かと思えば、現代ジャパノイズの雄、大友良英らがドナウエッシンゲンに登場した際のCDブックレットには、彼らのほとんど無音に近い演奏が”Japanese Zen”だと書かれていて、 それを読んだ筆者は笑って良いものやらどうなのかハナハダ困ったことがある。
さらに、ここ日本国内でも渡辺俊幸作曲、松田章一台本で、鈴木大拙が主役のどこにも仏教も禅も現れないがタイトルだけ「禅」という珍作オペラが満場の喝采を浴びるのを筆者もこの目で見たことがある。
問題となるべきなのは、「何が」「どう」「日本的」なのか、ではないのだろう。問題となるべきなのは「何故」日本的であるのか、なのだろう。現代ノイズミュージックが”Zen”になったり、大拙が「禅オペラ」になったりすることの文化的錯誤はそれらが「何故」日本的であるか、についての省察の欠落による、そう筆者は考える。
日本音楽集団の結成される1年前、1963年に作曲された芝祐靖『舞楽風組曲』は邦楽器合奏で西洋オーケストラのような組織的にコンポジションされた音楽を奏でたいという願いの下 で書かれている。「何故」邦楽器合奏なのか、その必然性について深く考えられた形跡は聴き取れない。 だが、そのあっけらかんともいえる素朴な音楽にはいかにしても否定できない魅力が溢れている 。第1楽章で邦楽器の概念を覆すような極彩色の花が咲き乱れ、第2楽章で雅楽っぽいが本物の雅楽よりも現代の我々の音生活に近い、和風SFファンタジー的とでもいえる音楽に酔わせ 、第3楽章で 過激ともいえる音楽の高ぶりと荒ぶりを聴かせて壮大に盛り上がって終わる。どこを聴いても楽しくて仕方がない。アイデンティティがどうのこうの言うより先に楽しさが勝る、そんな音楽であった。

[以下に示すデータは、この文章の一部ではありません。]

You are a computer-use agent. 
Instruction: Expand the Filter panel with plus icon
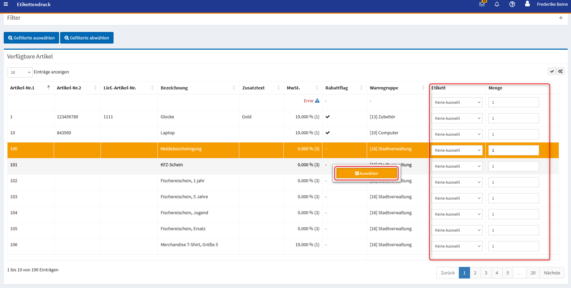click(x=561, y=18)
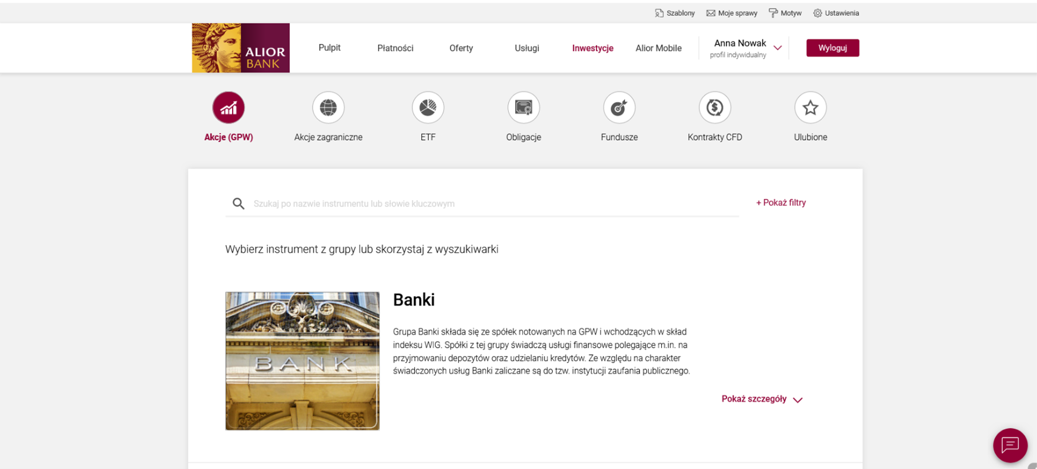The width and height of the screenshot is (1037, 469).
Task: Click the Wyloguj button
Action: [832, 47]
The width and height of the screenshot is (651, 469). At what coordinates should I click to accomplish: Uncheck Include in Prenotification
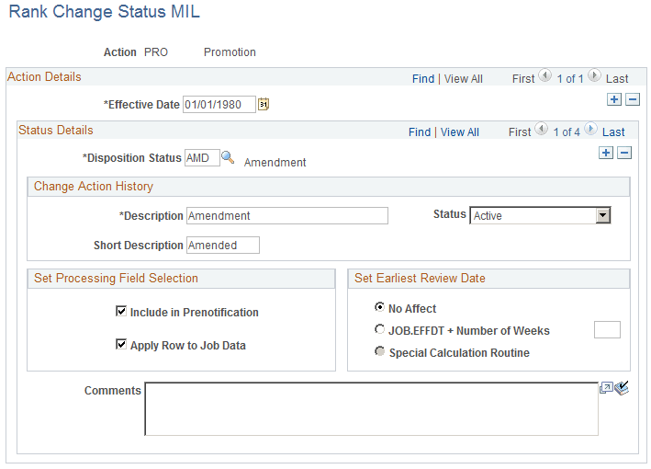coord(121,312)
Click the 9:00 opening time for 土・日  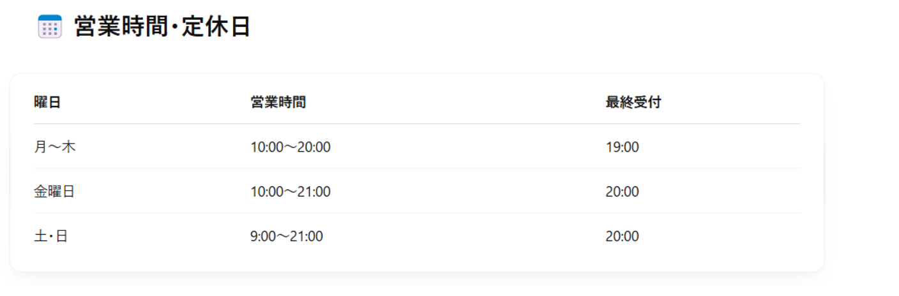(x=263, y=237)
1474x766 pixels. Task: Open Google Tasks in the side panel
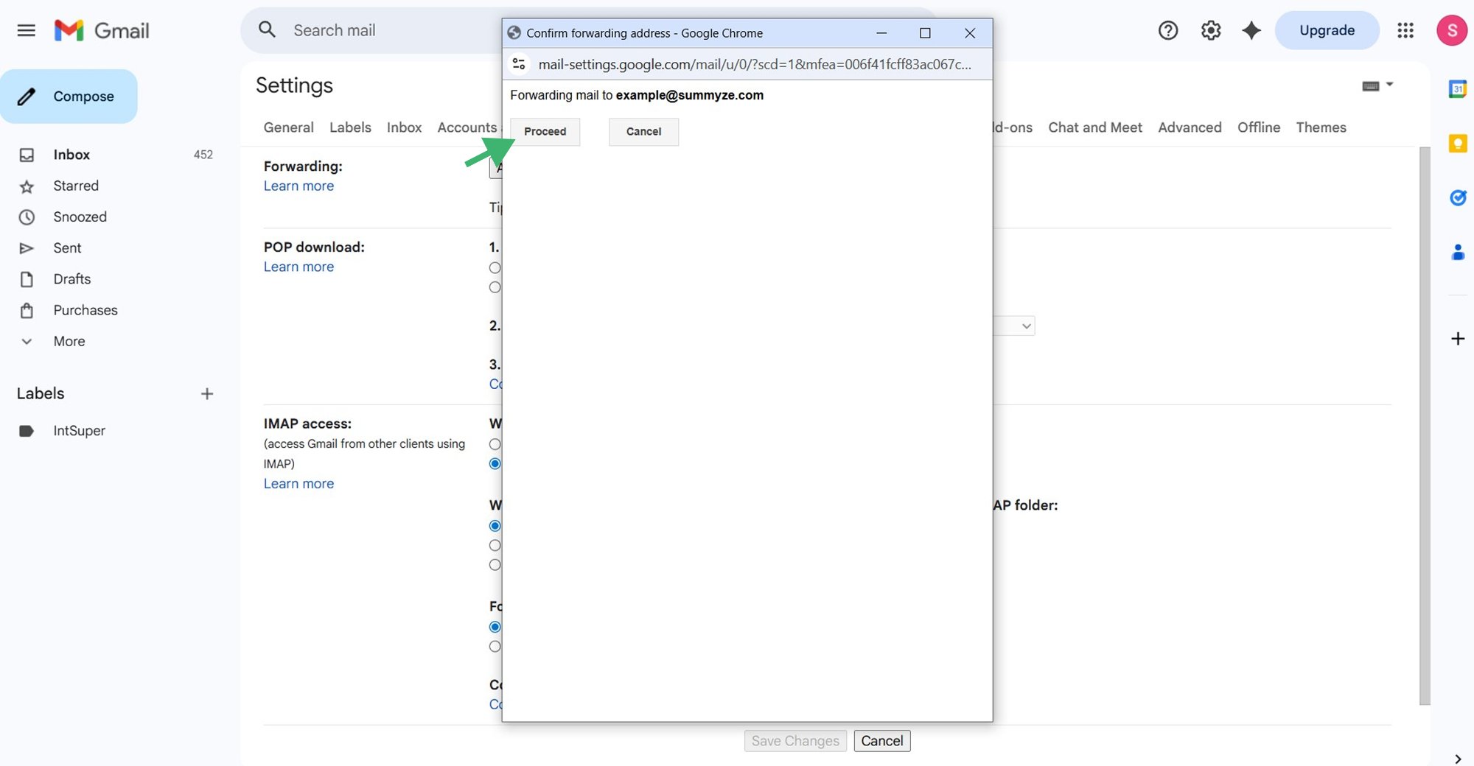coord(1458,197)
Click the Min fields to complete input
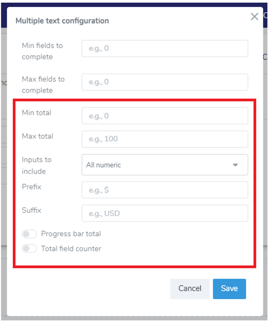 pos(165,48)
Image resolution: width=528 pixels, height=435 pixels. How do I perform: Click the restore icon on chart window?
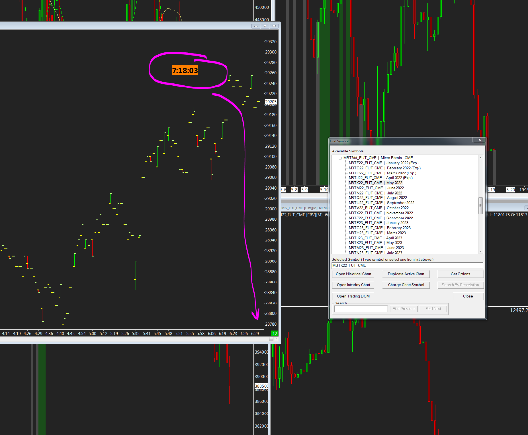click(265, 26)

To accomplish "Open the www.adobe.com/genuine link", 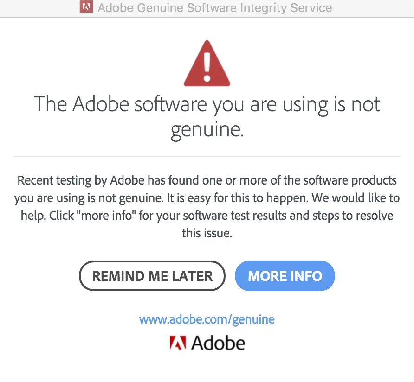I will (x=207, y=319).
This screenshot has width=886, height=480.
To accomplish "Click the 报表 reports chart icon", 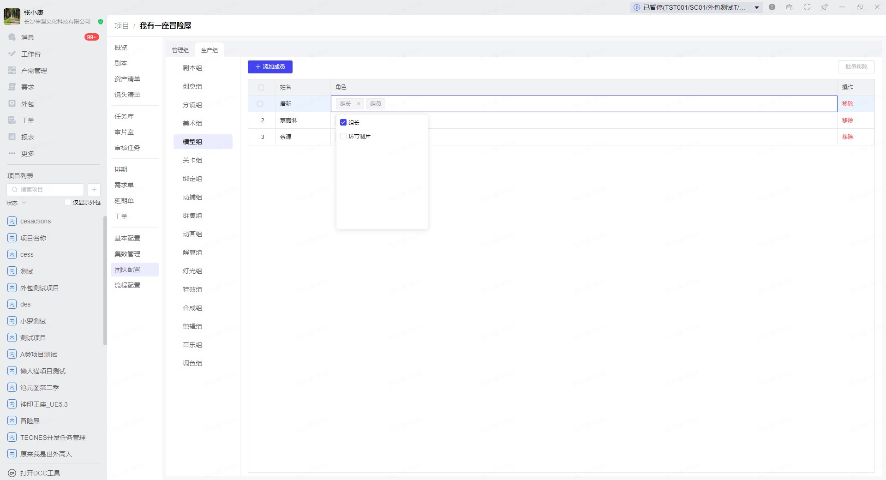I will pyautogui.click(x=12, y=137).
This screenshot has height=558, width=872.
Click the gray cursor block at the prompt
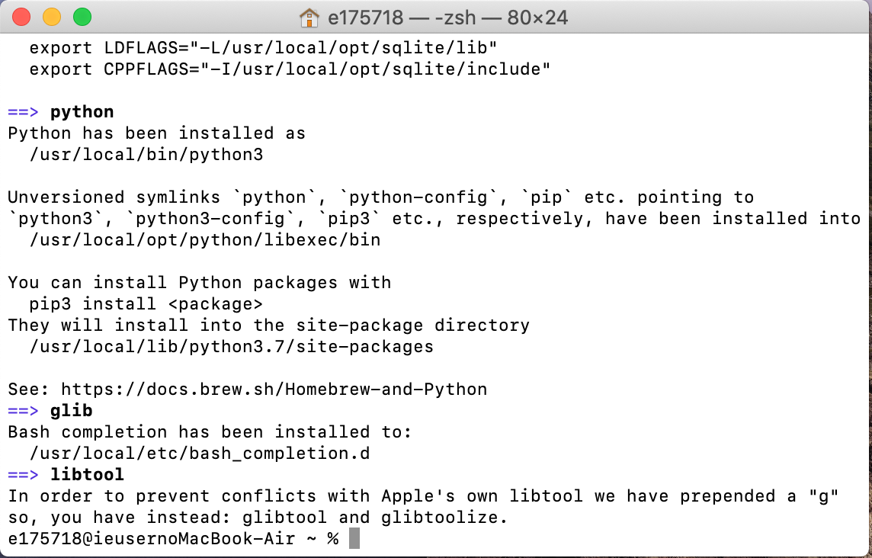pos(354,538)
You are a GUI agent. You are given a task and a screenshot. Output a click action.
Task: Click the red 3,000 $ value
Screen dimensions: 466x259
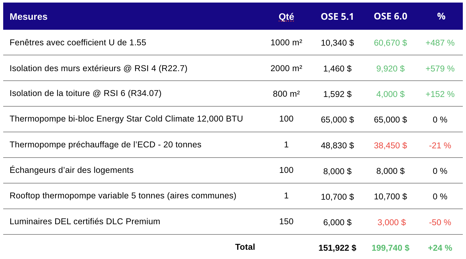(391, 222)
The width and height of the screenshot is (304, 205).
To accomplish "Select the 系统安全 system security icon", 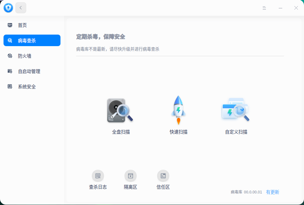I will click(10, 86).
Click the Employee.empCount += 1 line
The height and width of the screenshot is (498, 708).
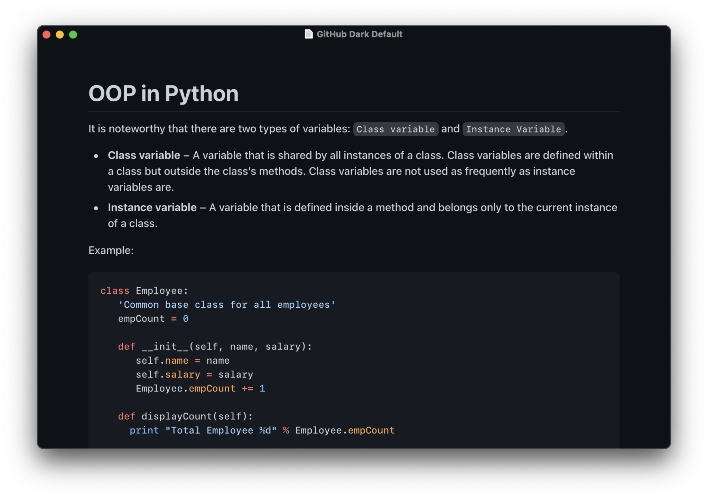tap(200, 388)
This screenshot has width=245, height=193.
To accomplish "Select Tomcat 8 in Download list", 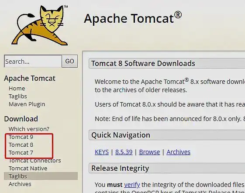I will 21,145.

本間貞史『九絃の曲』では先の芝の作品とはまったく異なる音風景が広がった。第1曲、第2曲の途中までは3人で1つの三味線を弾くように、点描的に、だが強靭な楔を一打一打こちらの心臓に突き立ててくる。なんと枯れかじけた世界。北国的寂寥感。ペケペケと早弾きしない三味線とはこんなにも寂しい楽器だったのか。などと考えていたら第2曲の半ばで突然(もしかしてここから第3曲だったのかもしれない)全員でポリフォニックに高橋竹山の津軽三味線のような荒々しくも花のある楽想を叩き歌い舞うように弾く。これもまた北国的荒ぶりの美だ。三味線は南国から渡来した楽器であるが、それが北国に伝わって行く中で醸成された寂しさと厳しさを味わわせてもらった。三味線でなければ聴くことのできない、つまり「何故」の問いかけに対して「三味線でなければならない」という応答のある音楽であった。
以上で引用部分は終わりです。